Exercise prompt »
Return all the entries below exactly, except for the images they hold.

*** Extracted information ***

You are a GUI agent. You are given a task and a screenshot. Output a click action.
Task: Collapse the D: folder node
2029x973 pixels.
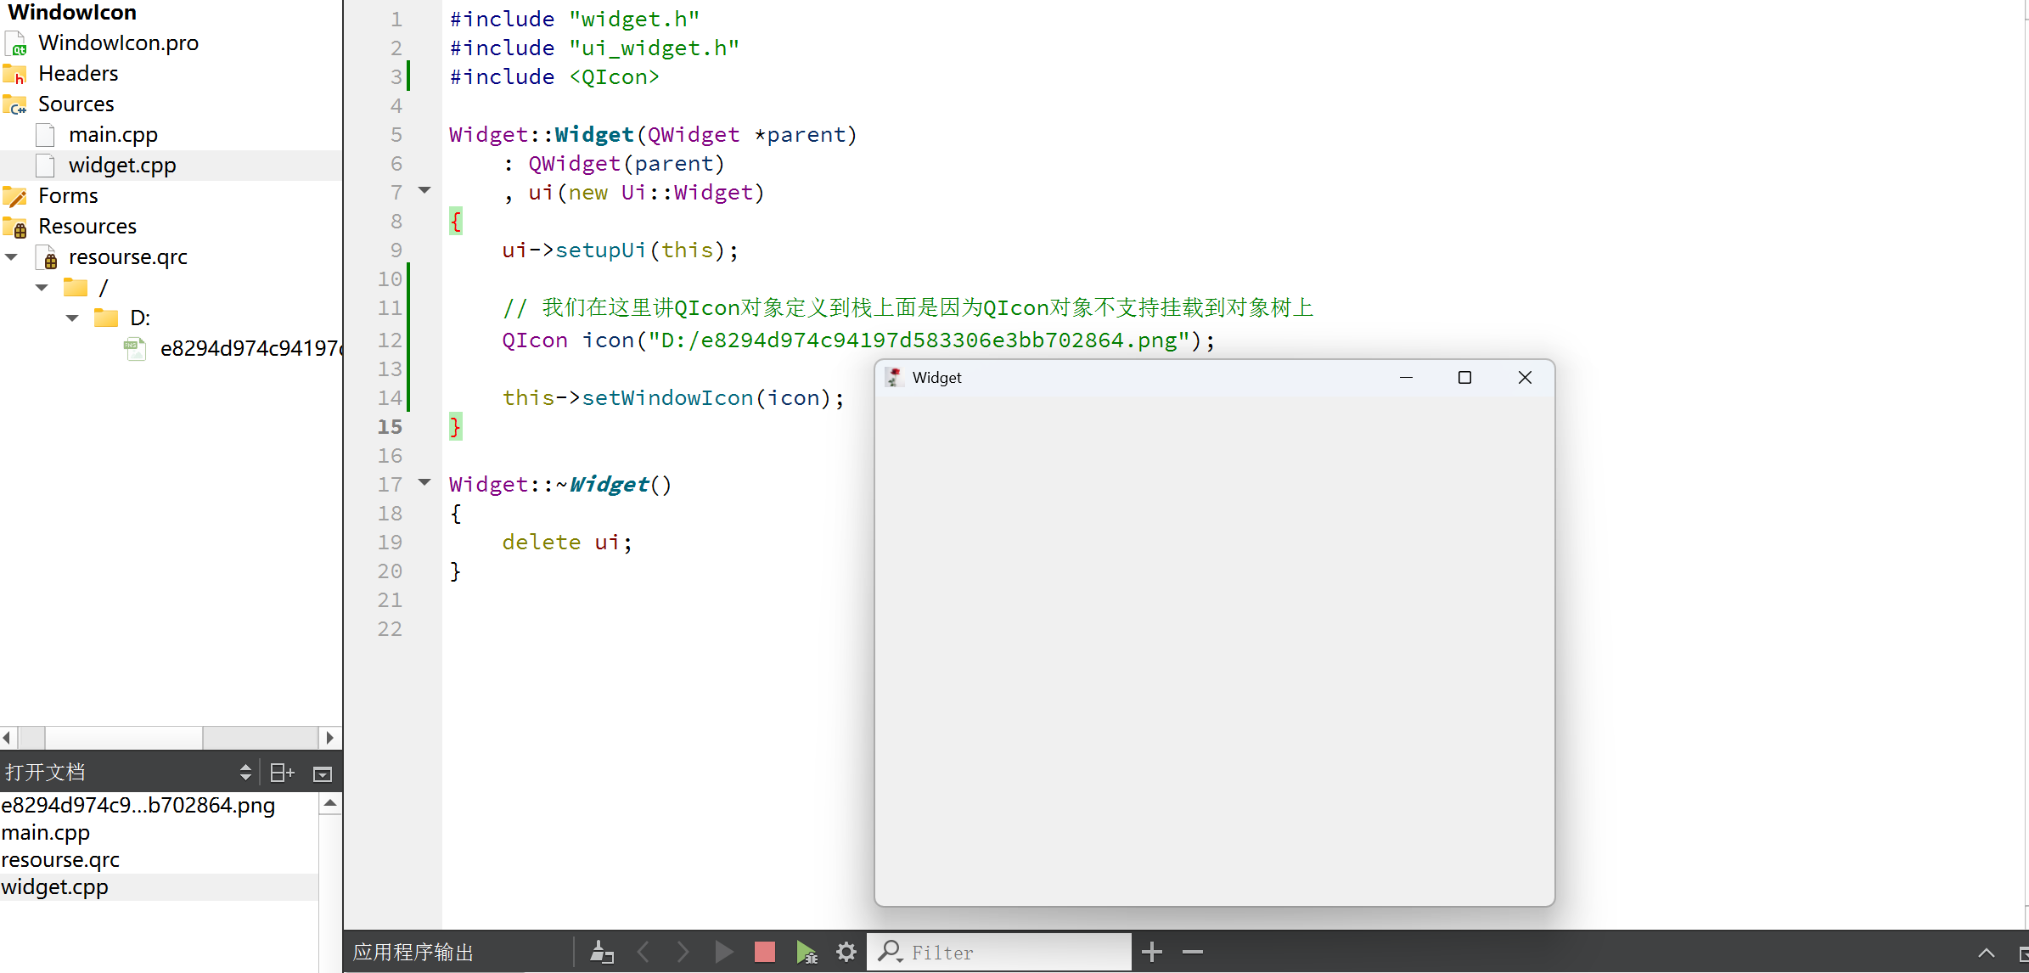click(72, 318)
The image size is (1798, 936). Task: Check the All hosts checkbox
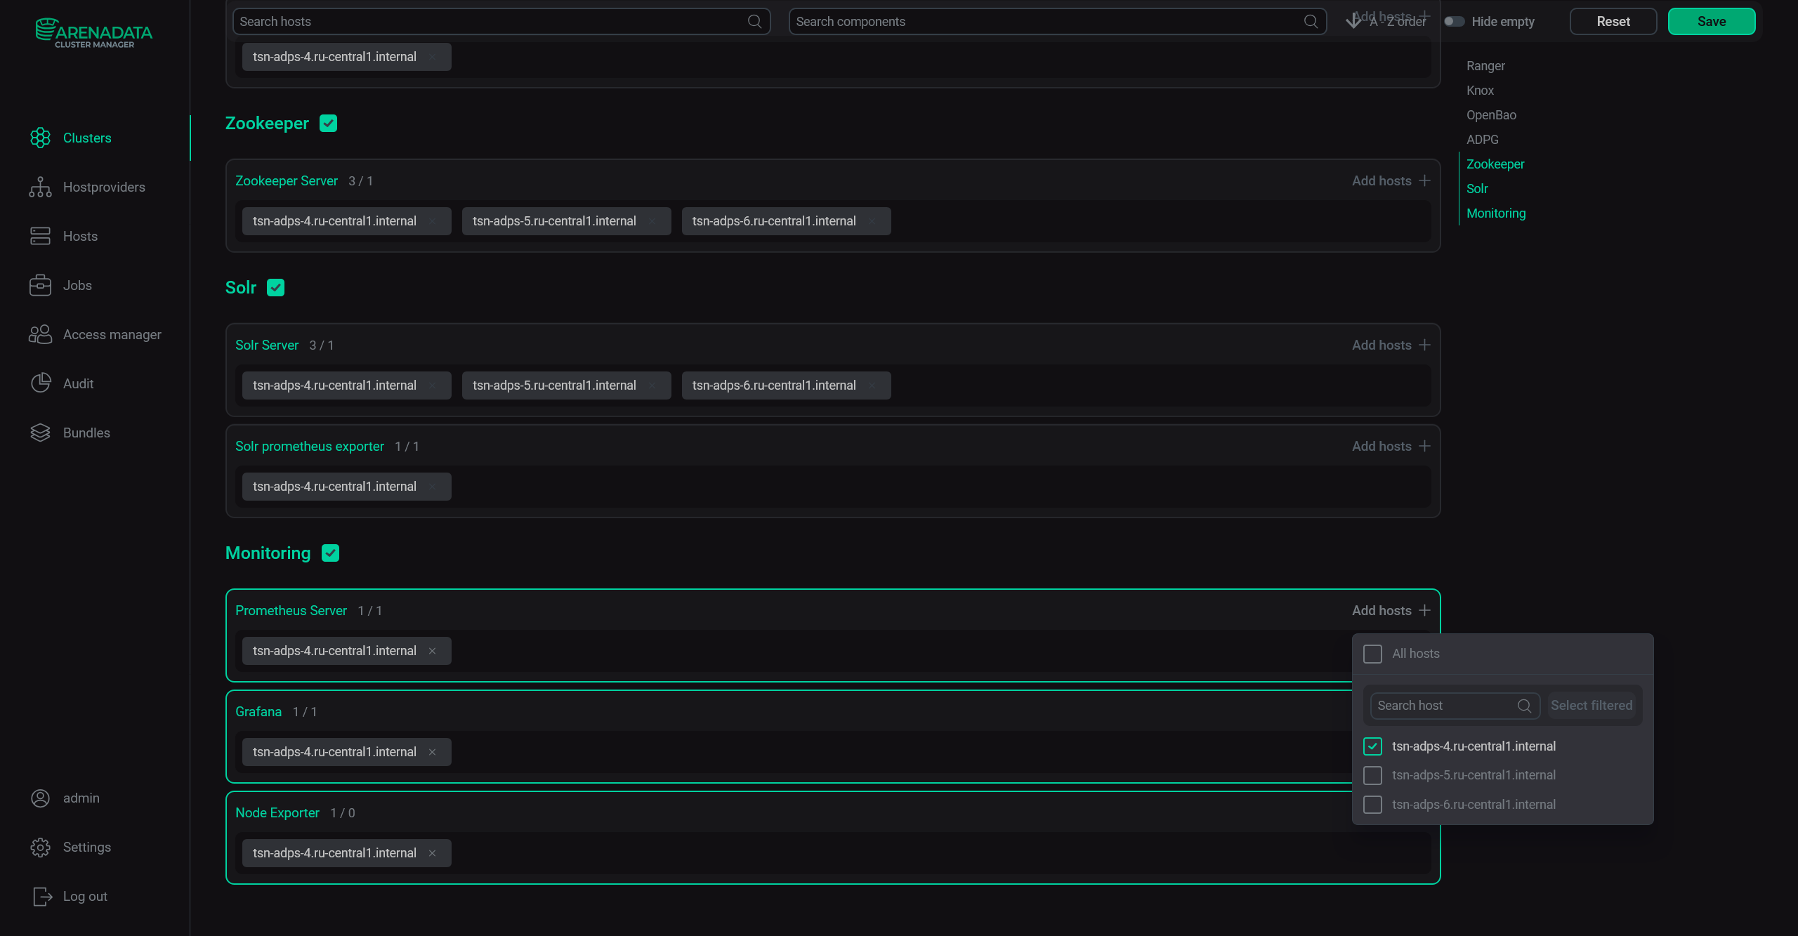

*** End of Extracted information ***

Answer space »
You are a GUI agent. You are given a task and a screenshot. Output a click action.
Task: Collapse the D: folder node
2029x973 pixels.
click(72, 318)
The image size is (1798, 936). Task: Check the All hosts checkbox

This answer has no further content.